DOCUMENT EXTRACT:
* begin *
2 Keeping the EU together (or not)
In his ambitions to keep the EU together Juncker may have actually contributed to alienation. Off-hand suggestions about an EU joint army, plans for own resources, deeper integration, etc. came at an unfortunate moment with a view to the British referendum. Evidently, Juncker knew the British sensitivities because Cameron was against the “federalist” Juncker as Commission president. Also in other countries have such statement been divisive. By intervening in, for example, the Dutch referendum on the Ukraine, he may have ignited resistance. Also yes-campaigners saw Juncker’s remarks as a negative attempt to threat voters with geopolitical dangers. It takes more Fingerspitzengefuhl to be a European politician than to be a courageous leader.
3 (Stop) listening to voters
Juncker took initiatives to better listen to citizens. Yet, he also warned governments to stand up against populism: “Never before have I seen national governments so weakened by the forces of populism and paralysed by the risk of defeat in the next elections”, he said in the State of the Union 2016. Similarly, Juncker suggested that in the Netherlands mainstream parties are “running after” and “imitating” populists and that this will make the EU ungovernable.
Questions arise whether criticism of the EU is the same as populism, whether it is helpful in keeping the EU together, and whether national governments can ignore populism. Juncker’s statement that prime ministers should listen less to voters at the same time contrasts with Juncker’s own actions and statements. In a debate in Germany Juncker, to the surprise of his own staff, promised not to apply banking bail-ins to savings: “Savings and cooperative banks are part of our economic model and will thus not be affected by the deposit insurance scheme”. This remark came at a time of great concern about the handling of the German regional banks and the Deutsche Bank. Similarly, Juncker tolerated further delays in economic reforms in France “because it is France”.
* end *
TO DO: Continue the commentary on Juncker's record in keeping the EU together, picking up after its final sentence.

DATASET EXTRACT:
* begin *
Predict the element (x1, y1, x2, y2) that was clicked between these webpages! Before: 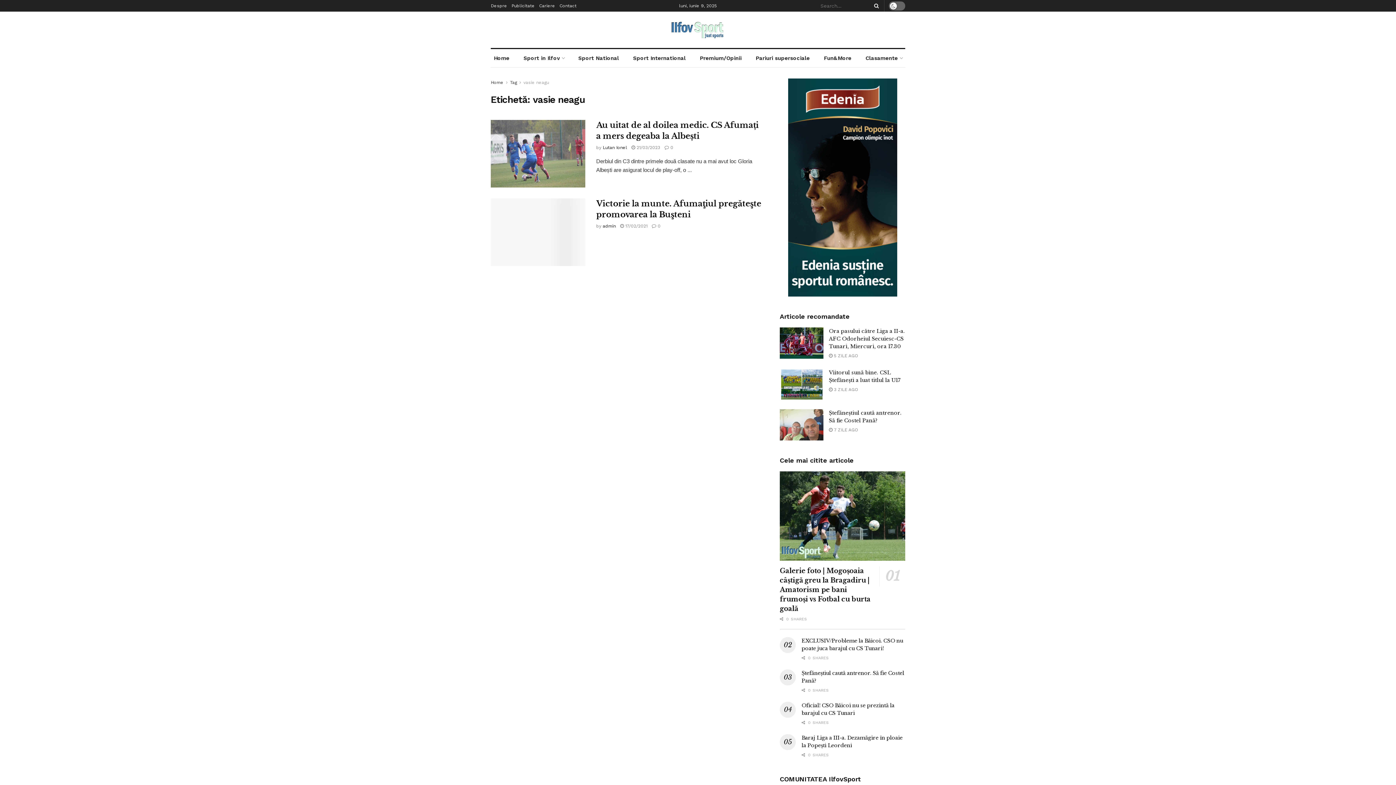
* end *
SOLVED PROBLEM:
A profound concern for national voters was also clear when the Commission gave in to pressures from Germany, France, the Netherlands, and others, by regarding the trade agreement with Canada (CETA) as a mixed agreement. This turned CETA from a Commission responsibility into a national political decision.
4 Determination (or not)
Juncker’s drive to show the EU can solve problems is at odds with actions he could have taken within his own institution. Highly visible were the crises involving new positions for Barroso and Kroes, and unfortunate behaviour of German Commission Oettinger.
Oettinger managed to run into several political difficulties at the same time over a Kremlin lobbyist’s private jet, over remarks bordering on being racist and homophobic and by describing Wallonia as “a micro-region run by Communists that blocks”. Yet Juncker, apparently under German political pressure, proposed to promote Oettinger to budget Commissioner. It took Juncker months to propose sharpening of the rules for former ex-Commissioners accepting new positions.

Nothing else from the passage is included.